Thursday, March 29, 2018
Burnham (InterContinental Chicago Magnificent Mile)
Arnfinn Midtbøen , Institute for Social Research, Norway
Although dual citizenship was an undesirable status in international law throughout most of the 20th century, a range of nation states today accept dual citizenship. This has been interpreted as a symptom of a post national era in which personhood replaces nationhood as the key basis of rights and membership, as well as a pragmatic adjustment to the transnational realities of international migration. But is acceptance of dual citizenship necessarily indicative of liberalization of citizenship policies or an eroding will or ability of nation states to control its population? This paper argues that we might be entering a new phase in the history of dual citizenship.
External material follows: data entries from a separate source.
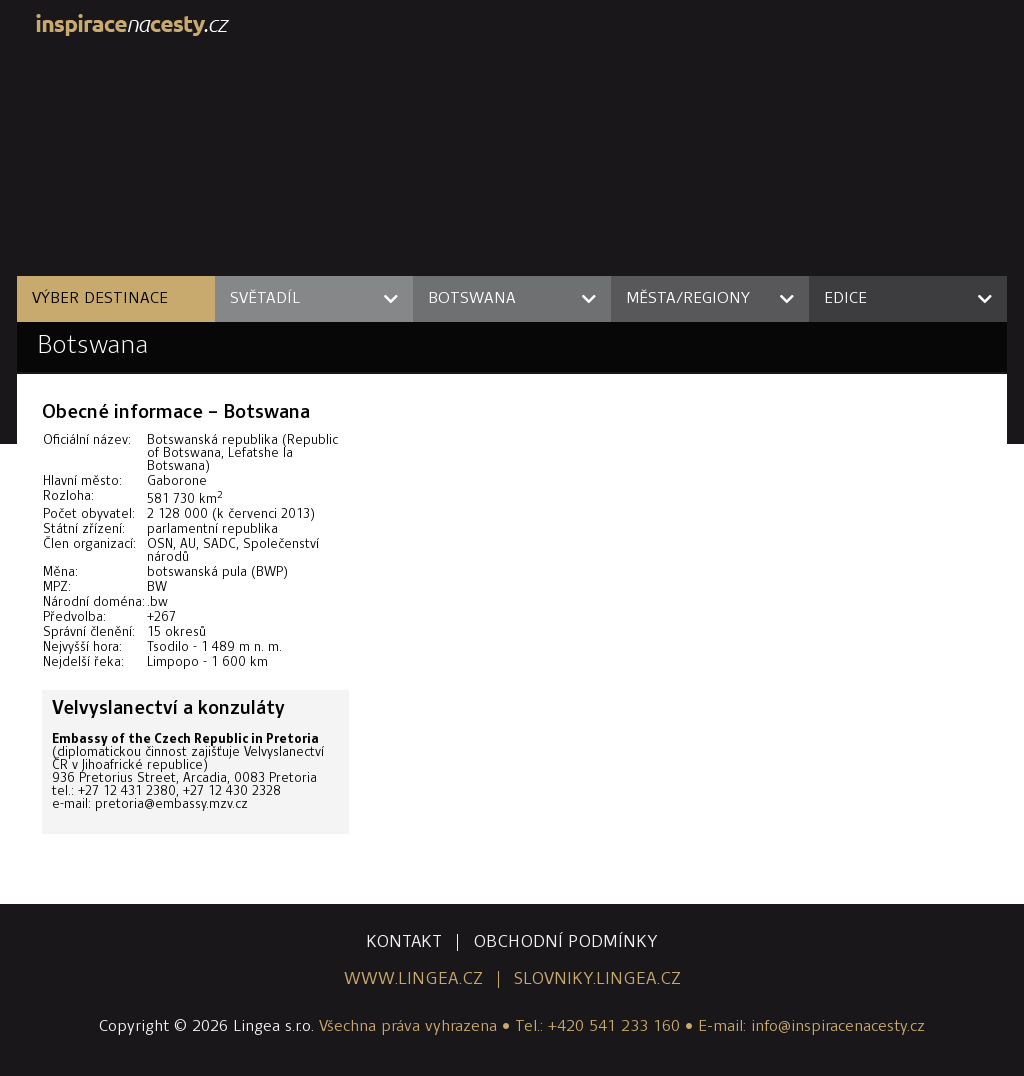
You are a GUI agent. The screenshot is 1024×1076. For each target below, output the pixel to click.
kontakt (404, 942)
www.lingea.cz (413, 979)
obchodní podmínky (565, 942)
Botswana (92, 346)
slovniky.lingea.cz (597, 979)
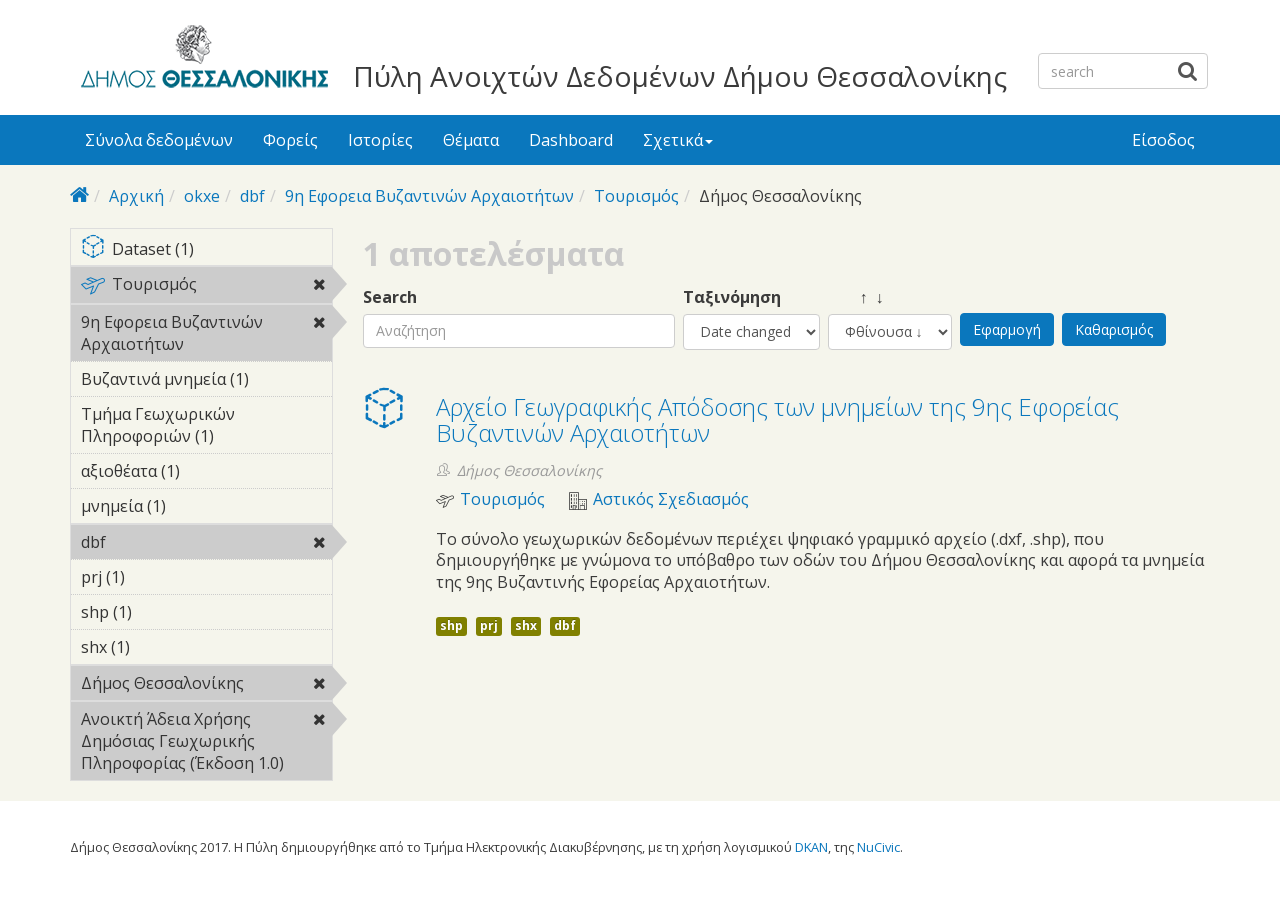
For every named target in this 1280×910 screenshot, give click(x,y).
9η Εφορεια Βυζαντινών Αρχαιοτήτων (429, 196)
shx (526, 625)
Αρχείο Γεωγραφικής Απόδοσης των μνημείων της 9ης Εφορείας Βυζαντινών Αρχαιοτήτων (777, 419)
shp (451, 625)
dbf (252, 196)
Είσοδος (1163, 140)
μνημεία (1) (197, 506)
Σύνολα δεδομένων (159, 140)
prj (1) (156, 577)
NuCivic (878, 847)
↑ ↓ (856, 297)
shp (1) (163, 612)
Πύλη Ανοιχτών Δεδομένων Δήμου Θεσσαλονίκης (680, 76)
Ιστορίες (380, 140)
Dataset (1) (206, 250)
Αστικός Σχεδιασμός (671, 499)
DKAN (811, 847)
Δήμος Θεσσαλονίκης (206, 686)
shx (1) (161, 647)
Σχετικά (678, 140)
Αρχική (136, 196)
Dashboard (571, 140)
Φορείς (290, 140)
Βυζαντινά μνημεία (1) (206, 382)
While several immigrant-receiving countries accepted dual citizenship to facilitate immigrant integration in the 1990s and early 2000s, and both immigrant-receiving and immigrant-sending countries today accept dual nationality to strengthen the ties to emigrants abroad, a new dimension has emerged over the past few years: Dual citizenship may serve as a lever to protect the political community of the nation state from security threats. The argument is based on a recent trend in several Western countries’ citizenship policies, including Australia, Britain, Canada, France, Denmark and Norway, toward revoking citizenship of individuals who support or engage in terrorist acts. Special empirical attention is given to the cases of Denmark and Norway, two traditional single-citizenship countries which recently have accepted or contemplate to accept dual citizenship to allow for citizenship revocation of dual citizens who engage in acts of terror.